В три часа дня 16 (29) июля германский посол граф Ф. фон Пурталес прибыл на встречу с С. Д. Сазоновым. Это был уже его второй визит на Певческий мост в этот день. Дипломат прочел русскому министру иностранных дел телеграмму имперского канцлера, в которой говорилось, что если Россия будет продолжать свои военные приготовления, хотя бы и не приступая к мобилизации, то Германия начнет мобилизацию, после чего немедленно атакует Россию134. В свойственной для германской дипломатии манере Ф. фон Пурталес назвал эту информацию, носившую фактически ультимативный характер, «дружеским предостережением»135. Его собеседник, очевидно, не был настроен шутливо. «На это сообщение, – гласит запись в протоколе русского МИДа, – С. Д. Сазонов резко ответил: «Теперь у меня нет больше сомнений относительно истинных причин австрийской непримиримости». Граф Пурталес вскочил со своего места и так же резко воскликнул: «Я всеми силами протестую, г-н министр, против такого оскорбительного утверждения». Министр сухо возразил, что Германия имеет случай на деле доказать ошибочность высказанного им предположения. Собеседники расстались весьма холодно»136. На самом деле Германия имела непосредственное отношение к ультиматуму Сербии.

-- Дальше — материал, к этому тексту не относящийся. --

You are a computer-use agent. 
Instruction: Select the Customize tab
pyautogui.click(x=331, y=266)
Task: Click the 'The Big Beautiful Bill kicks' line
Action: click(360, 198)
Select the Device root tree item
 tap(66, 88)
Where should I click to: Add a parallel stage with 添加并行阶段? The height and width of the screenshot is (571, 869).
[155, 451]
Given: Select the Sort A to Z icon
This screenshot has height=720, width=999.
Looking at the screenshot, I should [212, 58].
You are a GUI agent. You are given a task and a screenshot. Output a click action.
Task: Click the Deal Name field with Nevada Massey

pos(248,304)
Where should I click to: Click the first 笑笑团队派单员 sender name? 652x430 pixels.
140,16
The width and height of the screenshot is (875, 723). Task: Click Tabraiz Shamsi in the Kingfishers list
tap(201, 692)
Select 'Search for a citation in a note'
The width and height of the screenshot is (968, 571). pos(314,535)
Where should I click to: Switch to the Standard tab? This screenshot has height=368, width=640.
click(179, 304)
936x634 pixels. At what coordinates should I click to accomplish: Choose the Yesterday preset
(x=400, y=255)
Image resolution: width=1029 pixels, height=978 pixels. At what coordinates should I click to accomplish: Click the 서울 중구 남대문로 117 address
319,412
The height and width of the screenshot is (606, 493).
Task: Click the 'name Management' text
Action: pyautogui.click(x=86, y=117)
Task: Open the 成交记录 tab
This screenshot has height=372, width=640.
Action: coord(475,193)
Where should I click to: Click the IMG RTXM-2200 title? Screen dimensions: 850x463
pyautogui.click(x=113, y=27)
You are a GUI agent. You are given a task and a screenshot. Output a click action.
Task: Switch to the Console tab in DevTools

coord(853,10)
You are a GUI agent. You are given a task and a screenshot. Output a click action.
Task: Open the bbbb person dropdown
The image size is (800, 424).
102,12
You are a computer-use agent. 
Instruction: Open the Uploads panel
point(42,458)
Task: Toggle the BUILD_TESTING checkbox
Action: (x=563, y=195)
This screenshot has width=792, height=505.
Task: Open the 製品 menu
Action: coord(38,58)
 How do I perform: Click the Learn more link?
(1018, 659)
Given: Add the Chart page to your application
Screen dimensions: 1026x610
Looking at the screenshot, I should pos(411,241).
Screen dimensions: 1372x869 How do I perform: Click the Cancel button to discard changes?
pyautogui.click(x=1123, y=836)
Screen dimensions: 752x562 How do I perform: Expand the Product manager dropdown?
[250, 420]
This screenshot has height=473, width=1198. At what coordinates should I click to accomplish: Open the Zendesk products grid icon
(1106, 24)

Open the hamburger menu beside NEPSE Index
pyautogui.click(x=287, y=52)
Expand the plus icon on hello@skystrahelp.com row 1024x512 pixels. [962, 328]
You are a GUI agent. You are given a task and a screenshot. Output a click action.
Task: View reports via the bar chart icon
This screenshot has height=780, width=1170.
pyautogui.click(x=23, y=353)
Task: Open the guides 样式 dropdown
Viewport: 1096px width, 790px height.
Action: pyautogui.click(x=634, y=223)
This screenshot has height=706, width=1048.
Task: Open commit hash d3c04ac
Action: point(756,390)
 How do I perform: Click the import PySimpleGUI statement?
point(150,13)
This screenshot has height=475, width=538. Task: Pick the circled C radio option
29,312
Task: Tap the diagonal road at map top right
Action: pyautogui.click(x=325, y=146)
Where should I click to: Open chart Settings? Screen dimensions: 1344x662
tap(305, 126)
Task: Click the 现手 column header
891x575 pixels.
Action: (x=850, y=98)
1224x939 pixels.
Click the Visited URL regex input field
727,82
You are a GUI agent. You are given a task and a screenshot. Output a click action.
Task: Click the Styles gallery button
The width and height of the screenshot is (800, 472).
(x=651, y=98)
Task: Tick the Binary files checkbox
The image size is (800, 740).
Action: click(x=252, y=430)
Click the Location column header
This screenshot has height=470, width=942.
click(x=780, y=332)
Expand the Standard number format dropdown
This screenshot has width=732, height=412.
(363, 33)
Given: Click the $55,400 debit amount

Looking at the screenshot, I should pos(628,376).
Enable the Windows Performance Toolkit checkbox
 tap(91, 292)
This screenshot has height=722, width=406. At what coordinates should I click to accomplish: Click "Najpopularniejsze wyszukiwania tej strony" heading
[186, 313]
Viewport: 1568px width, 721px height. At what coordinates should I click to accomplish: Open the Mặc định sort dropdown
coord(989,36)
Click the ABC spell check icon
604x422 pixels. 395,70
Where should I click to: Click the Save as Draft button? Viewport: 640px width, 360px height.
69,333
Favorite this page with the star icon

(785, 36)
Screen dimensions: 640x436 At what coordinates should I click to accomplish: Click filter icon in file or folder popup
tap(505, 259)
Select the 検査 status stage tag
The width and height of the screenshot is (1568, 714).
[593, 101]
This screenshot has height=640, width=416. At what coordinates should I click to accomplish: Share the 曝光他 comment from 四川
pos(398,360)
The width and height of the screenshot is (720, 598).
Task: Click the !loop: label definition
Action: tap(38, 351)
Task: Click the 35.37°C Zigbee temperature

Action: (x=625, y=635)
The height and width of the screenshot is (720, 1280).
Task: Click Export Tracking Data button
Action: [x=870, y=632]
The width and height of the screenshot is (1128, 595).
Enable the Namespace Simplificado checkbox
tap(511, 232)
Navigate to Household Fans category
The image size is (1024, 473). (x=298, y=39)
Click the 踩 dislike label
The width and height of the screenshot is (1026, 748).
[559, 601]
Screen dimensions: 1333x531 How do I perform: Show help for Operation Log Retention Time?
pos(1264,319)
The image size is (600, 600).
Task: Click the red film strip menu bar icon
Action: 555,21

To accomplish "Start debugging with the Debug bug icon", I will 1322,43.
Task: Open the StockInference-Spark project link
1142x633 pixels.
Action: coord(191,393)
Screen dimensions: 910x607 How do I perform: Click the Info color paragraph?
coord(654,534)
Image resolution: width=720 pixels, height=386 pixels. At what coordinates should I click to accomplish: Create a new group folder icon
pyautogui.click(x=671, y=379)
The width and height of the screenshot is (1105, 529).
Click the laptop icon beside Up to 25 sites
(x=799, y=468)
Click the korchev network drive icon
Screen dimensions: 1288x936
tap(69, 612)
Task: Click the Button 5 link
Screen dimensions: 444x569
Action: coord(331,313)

Вскоре после ухода Ф. фон Пурталеса в русском МИДе было получено известие о начале бомбардировки Белграда австрийцами137. После этого в кабинете начальника Главного управления Генерального штаба генерала Н. Н. Янушкевича состоялось совещание, в котором участвовали министр иностранных дел, военный министр и ряд высших генералов и чиновников МИДа. «При всестороннем обсуждении положения оба министра и начальник Генерального штаба, – гласит поденная запись МИДа, – пришли к заключению, что ввиду малого вероятия избежать войны с Германией необходимо своевременно всячески подготовиться к таковой, а потому нельзя рисковать задержать общую мобилизацию впоследствии путем выполнения ныне мобилизации частичной. Заключение совещания было тут же доложено по телефону Государю Императору, который заявил согласие на отдачу соответствующих распоряжений. Известие об этом было встречено с восторгом тесным кругом лиц, которые были посвящены в дело. Тотчас были отправлены телеграммы в Париж и Лондон для предупреждения правительств о состоявшемся решении»138. В среду 16 (29) июля император отметил в своем дневнике: «…день был чрезвычайно беспокойный. Меня беспрестанно вызывали к телефону то Сазонов, или Сухомлинов, или Янушкевич. Кроме того, находился в срочной переписке с Вильгельмом»139.